Intel announces new quantum chip for research

The new 12-qubit "Tunnel Falls" chip announced by Intel packs important features into its tiny form factor that could help accelerate research in quantum computing.

 

intel 12 qubit chip quantum computing

 

Intel has announced a new 12-qubit "silicon spin" chip, Tunnel Falls, and is making it available to the research community. In addition, Intel is collaborating with the Laboratory for Physical Sciences (LPS) at the University of Maryland's Qubit Collaboratory (LQC), to advance quantum computing research.

Currently, academic institutions lack high-volume manufacturing fabrication equipment like Intel. With Tunnel Falls, researchers can immediately begin working on experiments and research, instead of trying to fabricate their own devices. As a result, a wider range of experiments will become possible, including learning more about the fundamentals of qubits and quantum dots and developing new techniques for working with multiple qubits.

"Tunnel Falls is Intel's most advanced silicon spin qubit chip to date and draws upon the company's decades of transistor design and manufacturing expertise," said Jim Clarke, director of Quantum Hardware at Intel. "The release of this new chip is the next step in Intel's long-term strategy to build a full-stack commercial quantum computing system. While there are still fundamental questions and challenges that must be solved along the path to a fault-tolerant quantum computer, the academic community can now explore this technology and accelerate research development."

 

intel 12 qubit chip quantum computing
Electron positions under 12-qubit quantum dot gates. Credit: Intel

 

Intel's collaboration with LQC is part of the Qubits for Computing Foundry (QCF) program, facilitated by the U.S. Army Research Office, to provide the new chip to research laboratories. According to Intel, this will help to "democratise" silicon spin qubits, by enabling researchers to gain hands-on experience working with scaled arrays of these qubits. The project aims to strengthen workforce development, open the doors to new research and grow the overall quantum ecosystem.

The first quantum labs to participate in the program include LPS, Sandia National Laboratories, the University of Rochester and University of Wisconsin-Madison. LQC will work alongside Intel to make Tunnel Falls available to additional universities and research labs. The information gathered from these experiments will be shared with the community to advance quantum research and to help Intel improve both qubit performance and scalability.

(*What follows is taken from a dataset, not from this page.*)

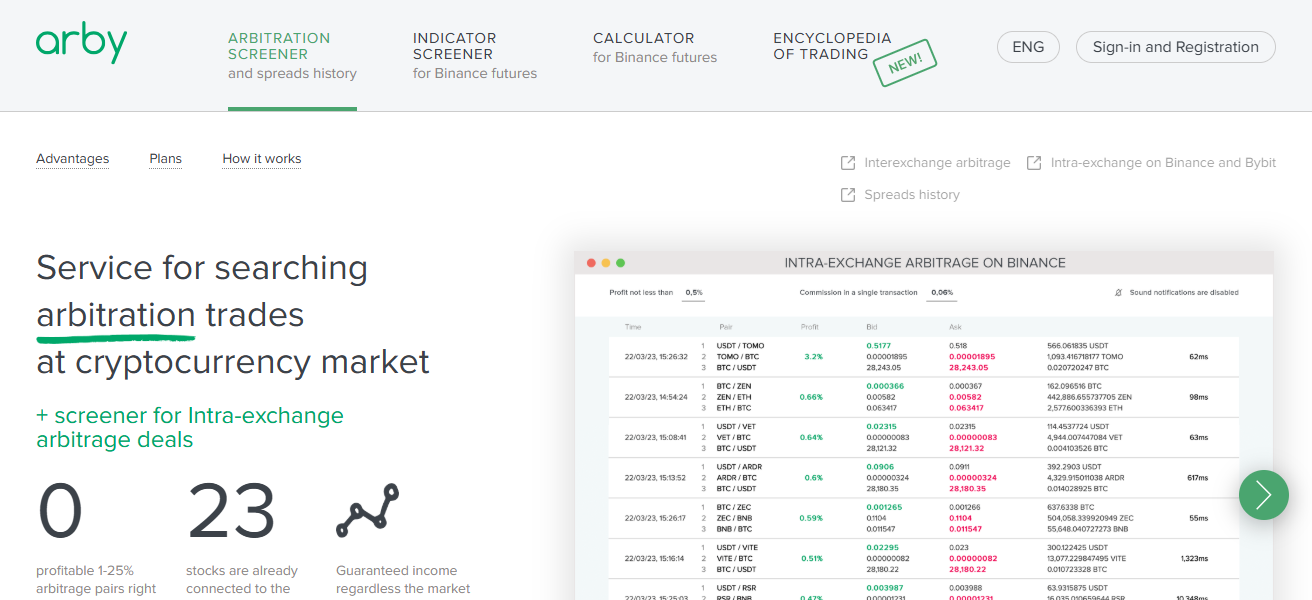Click the muted sound notifications bell icon
Image resolution: width=1312 pixels, height=600 pixels.
point(1119,293)
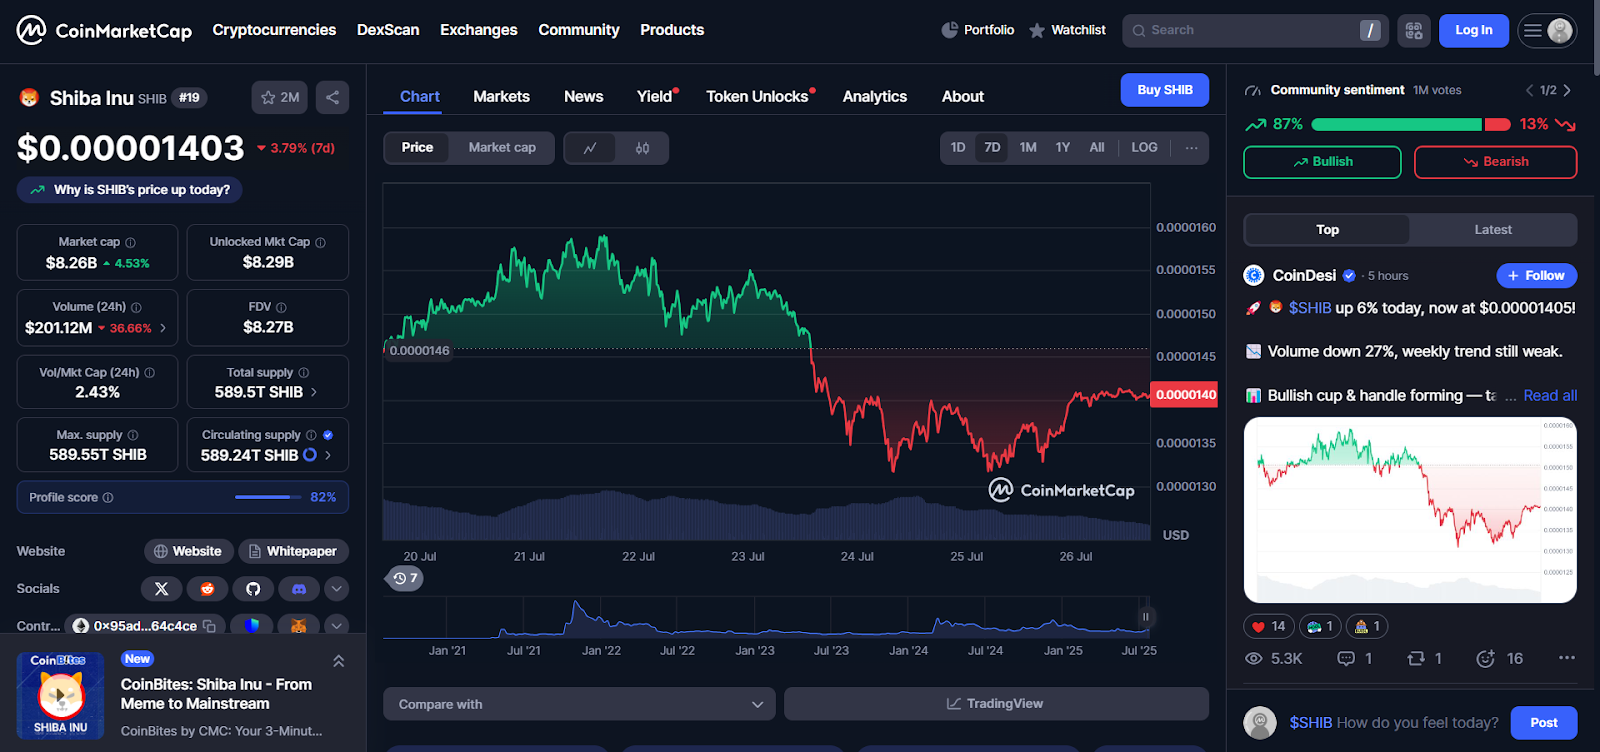
Task: Open the Token Unlocks tab
Action: coord(757,97)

"Sandia National Laboratories is excited to be a recipient of the Tunnel Falls chip," said Dr. Dwight Luhman, distinguished member of Technical Staff at Sandia National Laboratories. "The device is a flexible platform enabling quantum researchers at Sandia to directly compare different qubit encodings and develop new qubit operation modes, which was not possible for us previously. This level of sophistication allows us to innovate novel quantum operations and algorithms in the multi-qubit regime and accelerate our learning rate in silicon-based quantum systems. The anticipated reliability of Tunnel Falls will also allow Sandia to rapidly onboard and train new staff working in silicon qubit technologies."

 

tunnel falls 12 qubit quantum chip

 

Tunnel Falls is Intel's first silicon spin qubit device released to the research community. Fabricated on 300-millimetre wafers, the 12-qubit device leverages Intel's most advanced transistor industrial fabrication capabilities – such as extreme ultraviolet lithography (EUV) and gate and contact processing techniques. In silicon spin qubits, information (the 0/1) is encoded in the spin (up/down) of a single electron. Each qubit device is essentially a single electron transistor, which allows Intel to fabricate it using a similar flow to that used in a standard complementary metal oxide semiconductor (CMOS) logic processing line.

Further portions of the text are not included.